Two Temple Place, known for many years as Astor House, is a Neo-Tudor building situated near Victoria Embankment in central London, England. It is known for its architecture, and contains notable works by William Silver Frith, Sir George Frampton , Nathaniel Hitch and Thomas Nicholls.

On 28 October 2011, Two Temple Place opened as a public gallery. It hosts exhibitions showcasing publicly owned art from regional collections in the United Kingdom, and is also used as a venue for private hire.

==Overview==
The building was constructed on Temple Place by John Loughborough Pearson for William Waldorf Astor, in 1895. Originally known as the Astor Estate Office, it consists of two floors and a lower ground floor and is designed after the Early Elizabethan style. It is built entirely of Portland stone. The exterior stonework features splendid carvings by Nathaniel Hitch.

Above the crenellated parapets is a weather vane, representing the caravel Santa Maria in which Columbus sailed to America. The intention was to symbolize the connection of the path of discovery of his ancestor John Jacob Astor and the linking of United States and Europe. It was executed by J. Starkie Gardner, the English metal worker, who was responsible for all metalwork inside and outside the building.

John Dibblee Crace, one of a family of interior decorators, decorated the interior of Two Temple Place for Astor in the style of French Renaissance from about 1892 to 1895. He also decorated Astor's home in Cliveden. In what had been a bedroom, Astor had the walls paneled with "precious woods" and the ceiling gilded.

==History==

===William Waldorf Astor===
William Waldorf Astor, founder of the famed New York City Waldorf Astoria, owned the gothic mansion on the Victoria Embankment overlooking the River Thames. He built the space that was to become a "crenellated Tudor stronghold" with three things in mind. It would be his office and it had residential space, supporting his desire to create a home away from the United States where he felt his children would be safer from the threat of kidnapping. Second, he had the wealth to support his vision for an opulent home for himself and his family – and his extensive collections of art work, musical instruments and books.

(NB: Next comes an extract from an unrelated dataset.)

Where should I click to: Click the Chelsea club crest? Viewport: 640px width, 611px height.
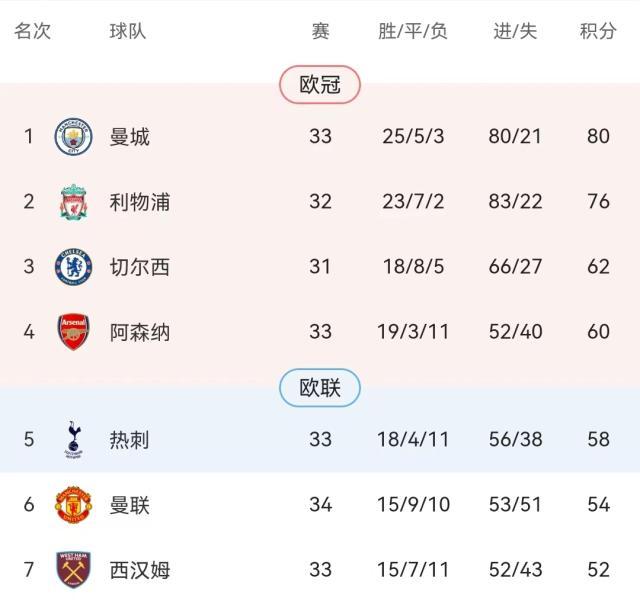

And, lastly, he wanted the building to be both his home and offices for managing his holdings.

The building is described by Donald Strachan as follows:
Behind the sturdy Portland stone facade, the interior has a slight strange Victoriana-meets-Disney vibe with the otherwise straightforwardly opulent rooms (lots of marble and mahogany) adorned with bizarre details, such as the characters from The Three Musketeers (Astor's favorite book) on the banisters of the main staircase and the gilded frieze in the Great Hall showing 54 seemingly random characters from history and fiction, including Pocahontas, Machiavelli, Bismark, Anne Boleyn, and Marie Antoinette.

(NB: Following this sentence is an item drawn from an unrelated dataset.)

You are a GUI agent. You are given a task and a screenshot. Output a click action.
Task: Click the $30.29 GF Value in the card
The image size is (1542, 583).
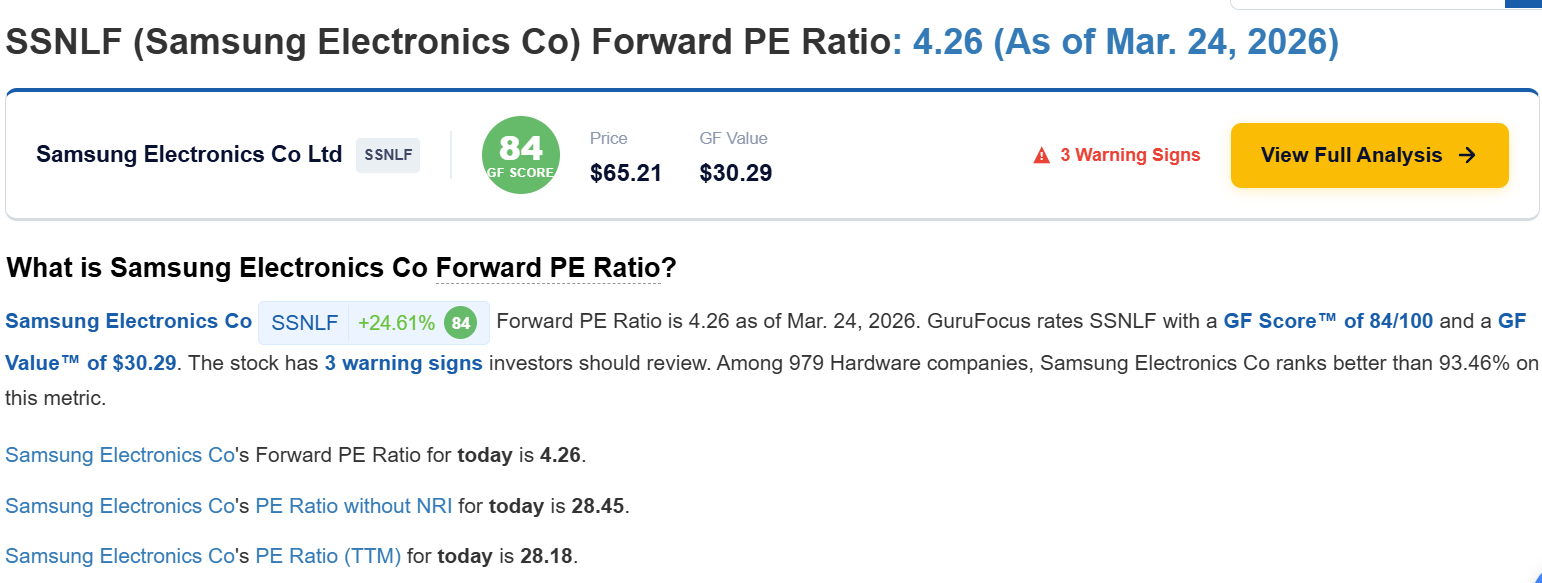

The architect was John Loughborough Pearson, often called the founder of Modern Gothic architecture. With seemingly unlimited funds at his disposal Pearson was able to design a lavish building with the assistance of eminent craftsmen. John Thompson & Sons Ltd of Peterborough were the builders. After Pearson's death, his son Frank Loughborough Pearson (1864–1947) continued his work on Two Temple Place when the building required some alterations under the ownership of Sun Life of Canada. For these alterations many of the original craftsmen were used again, including Nathaniel Hitch, as well as the original builder.

===Intermediate owners===
Since the Astor family sold the house it has had various owners: Sun Life of Canada owned the building from 1919 to 1928, who named it Sun of Canada House. In 1928 it was purchased by the Society of Incorporated Accountants and Auditors naming it the Incorporated Accountants Hall. On 19 February 1929 the building was opened as the "Head Office of the Society" by H.R.H. the Duke and Duchess of York. Smith & Nephew purchased the building in 1960 which served as its headquarters.

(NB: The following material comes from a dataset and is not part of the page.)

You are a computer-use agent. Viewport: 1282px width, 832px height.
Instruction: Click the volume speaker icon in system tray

On 24 July 1944 the building, named "Astor House" at the time, was hit by a German flying bomb, which caused considerable damage to the house, including burst plumbing that resulted in some flooding, damaging expensive works of art, including works by William Silver Frith. The building, called "Accountants Hall" on the damage report, was deemed as suitable to be "partially demolished" and was fully restored between 1949 and 1951.

===The Bulldog Trust===
It is now managed and preserved by The Bulldog Trust, a charitable organisation, and is hired out for personal and functions. It opened to the public as a gallery in October 2011.

===Two Temple Place gallery===
Launched in 2011, the Exhibition Programme at Two Temple Place has delivered annual exhibitions in partnership with public museums, galleries and collections from around the UK. Two Temple Place is the first London venue specifically to showcase publicly-owned collections from around the UK.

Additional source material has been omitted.